Yang lebih mencemaskan, anak-anak adalah korban utama. Sebuah studi dari Universitas Indonesia pada 2021 menemukan bahwa anak-anak yang tumbuh dalam lingkungan perokok memiliki risiko lebih tinggi mengalami gangguan pernapasan, daya tahan tubuh yang lebih rentan, serta gangguan kognitif. Tetapi, di banyak keluarga, kesadaran tentang bahaya ini masih rendah. Asap rokok dengan santainya dihembuskan di ruang tamu, di ruang makan, bahkan di dalam mobil saat tengah mengemudi.
Regulasi? Ada, tapi Seperti Tak Ada
Meskipun dampak kesehatan perokok pasif sangat nyata, regulasi di Indonesia masih lemah dan gagal menegakkan Kawasan Tanpa Rokok (KTR) secara efektif. Pemerintah memang telah menetapkan aturan KTR dalam berbagai peraturan daerah, tetapi implementasinya masih jauh dari harapan. Di banyak ruang publik, perokok tetap merajalela tanpa takut sanksi. Regulasi yang seharusnya melindungi hak masyarakat untuk menghirup udara bersih justru terkesan hanya formalitas di atas kertas belaka.
Sebagian orang tentu merasa terganggu dengan perokok di ruang publik. Namun kini, menegur perokok dianggap hal yang tabu. Seseorang yang memprotes kepulan asap di tempat umum seringkali dicap tidak toleran atau dianggap mencari masalah.

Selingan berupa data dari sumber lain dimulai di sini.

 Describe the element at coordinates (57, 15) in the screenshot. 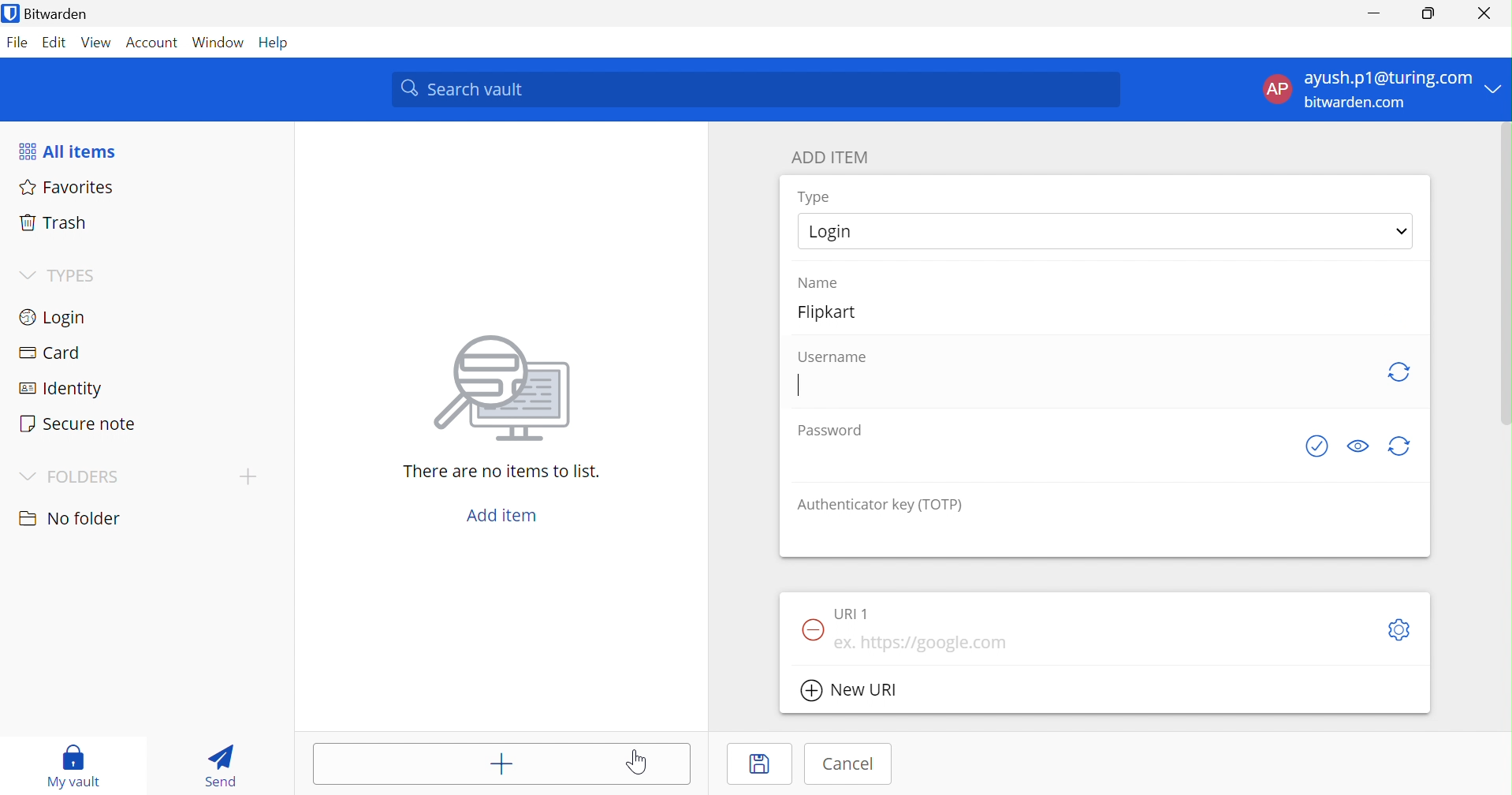

I see `Bitwarden` at that location.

Di sinilah egoisme perokok terlihat jelas: hak mereka untuk merokok seolah lebih penting daripada hak orang lain untuk bernapas dengan sehat.
Padahal, di negara-negara lain, kebijakan terhadap perokok jauh lebih ketat. Singapura, misalnya, menerapkan denda hingga 1.000 dolar Singapura bagi siapa saja yang merokok di tempat yang tidak semestinya. Sementara di Jepang, kawasan khusus merokok dipisahkan dengan sangat ketat, dan merokok sembarangan bisa berujung pada hukuman denda.

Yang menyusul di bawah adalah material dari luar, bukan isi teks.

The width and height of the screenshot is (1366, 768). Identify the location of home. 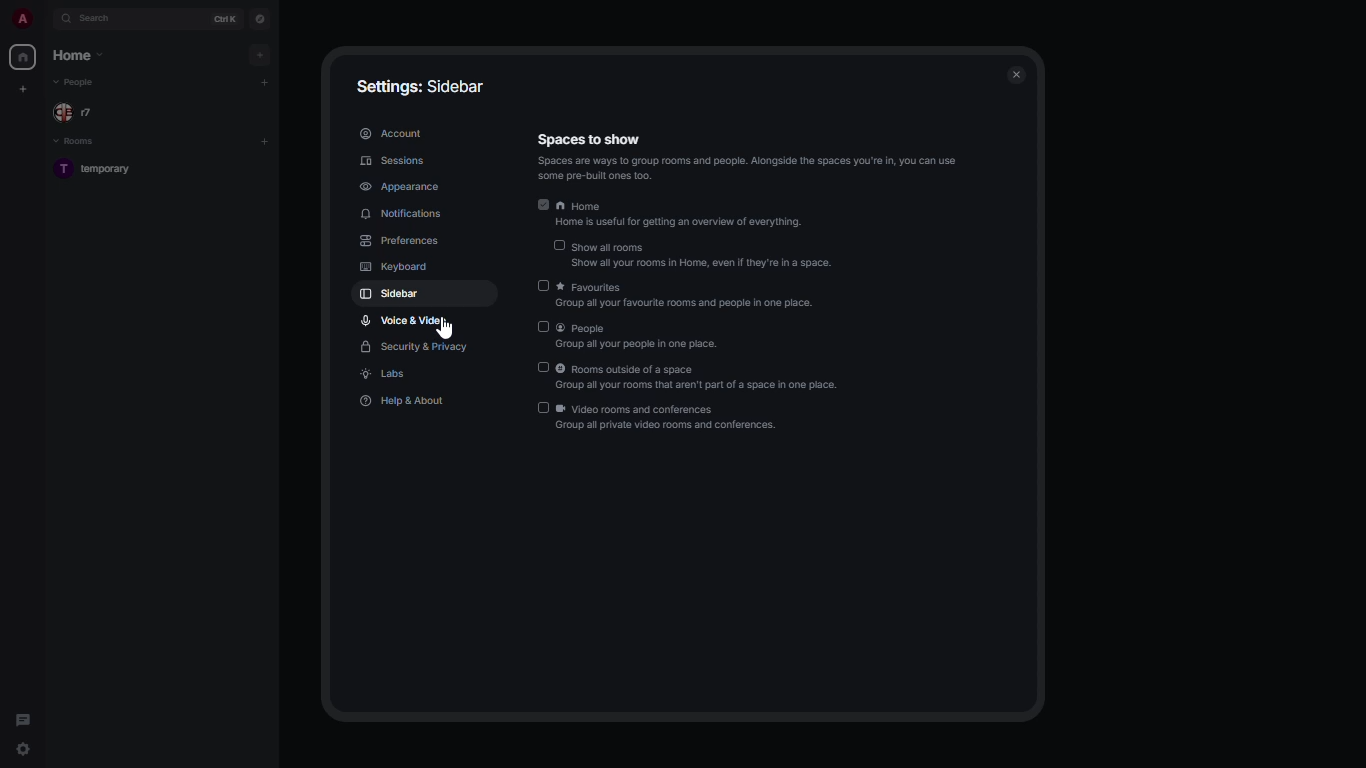
(640, 207).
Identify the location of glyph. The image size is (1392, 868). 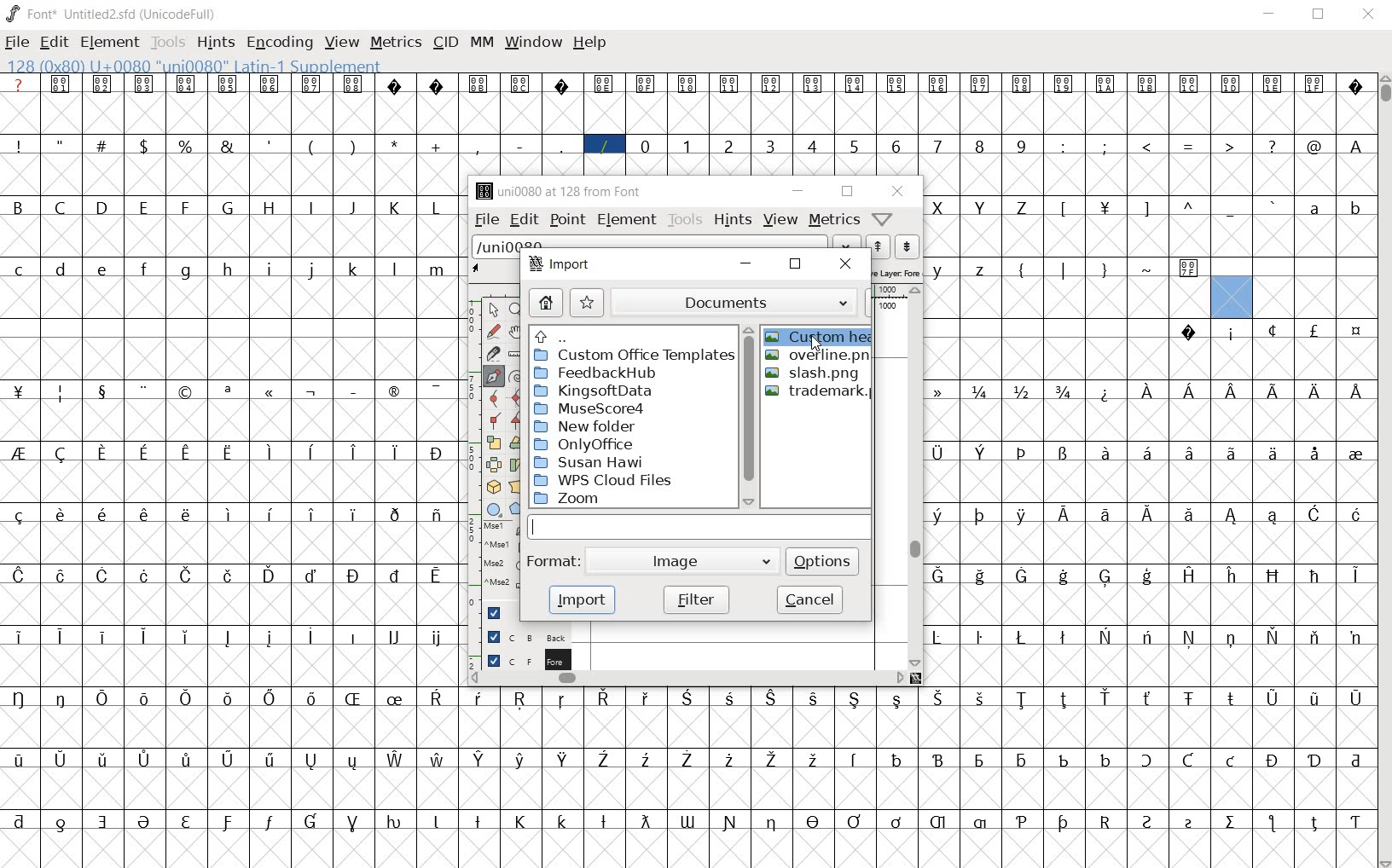
(1231, 761).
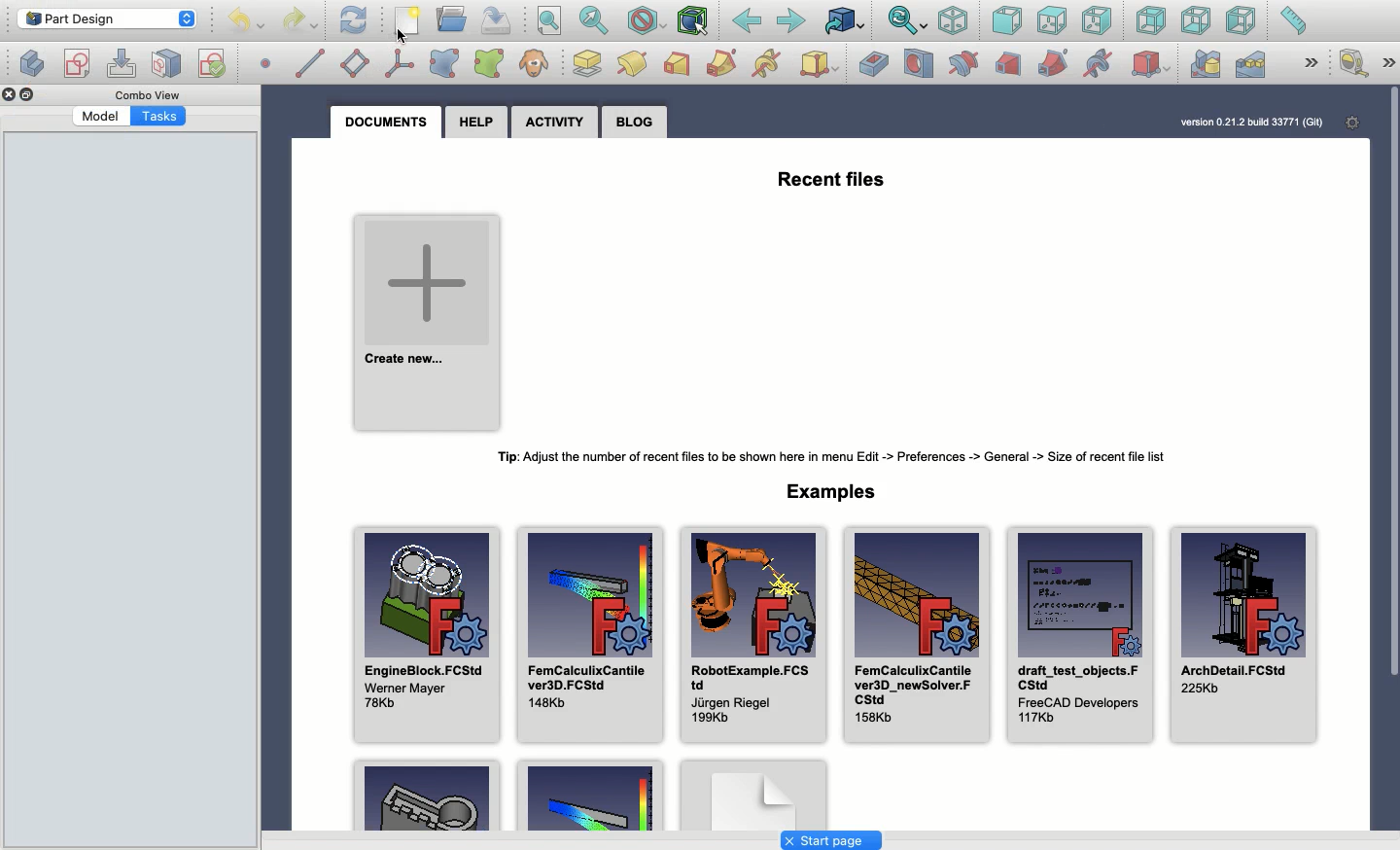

Di Indonesia? Perokok bebas menyulut rokok di mana saja, dan yang keberatanlah yang harus menyesuaikan diri.
Merokok Adalah Kezaliman
Dalam Islam, perbuatan yang mendatangkan mudarat bagi diri sendiri dan orang lain tentu tidak bisa dibenarkan. Para ulama memang berbeda pendapat soal hukum merokok. Namun, tingkatan hukum paling rendahnya pun bertaraf makruh—artinya, lebih baik ditinggalkan. Namun, dalam konteks perokok yang egois, yang mengabaikan kenyamanan dan kesehatan orang lain, hukumnya jelas menjadi haram.

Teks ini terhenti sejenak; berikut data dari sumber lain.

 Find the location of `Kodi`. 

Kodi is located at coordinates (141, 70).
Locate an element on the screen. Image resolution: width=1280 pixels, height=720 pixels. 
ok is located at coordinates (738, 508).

Rasulullah bersabda, “Tidak boleh ada bahaya dan tidak boleh membahayakan orang lain” (HR. Ibnu Majah). Merokok di tempat umum, dengan membiarkan asapnya masuk ke paru-paru orang lain, jelas termasuk dalam kategori ini. Apalagi, ia tidak hanya membahayakan dirinya sendiri, tetapi juga menzalimi orang lain secara nyata.
Dalam perspektif Maqashid Syariah, merokok di tempat umum yang membahayakan orang lain jelas bertentangan dengan prinsip perlindungan jiwa (hifzh an-nafs). Asap rokok yang mencemari udara, mengancam kesehatan orang di sekitarnya, bahkan berkontribusi pada kematian perokok pasif, merupakan bentuk pelanggaran nyata terhadap prinsip ini.
Indonesia tak bisa selamanya menjadi ‘surga’ bagi perokok dan neraka bagi perokok pasif. Kesadaran harus dibangun, baik melalui edukasi maupun penegakan hukum yang lebih tegas. Jika kesadaran tidak kunjung muncul, maka regulasi yang lebih ketat mutlak harus diberlakukan.
Di banyak negara, rokok telah dikendalikan dengan pajak tinggi, larangan iklan, dan aturan ketat soal kawasan merokok. Indonesia perlu belajar dari mereka. Sebab, jika egoisme perokok terus dibiarkan, maka hak dasar masyarakat untuk hidup sehat akan selalu dikorbankan.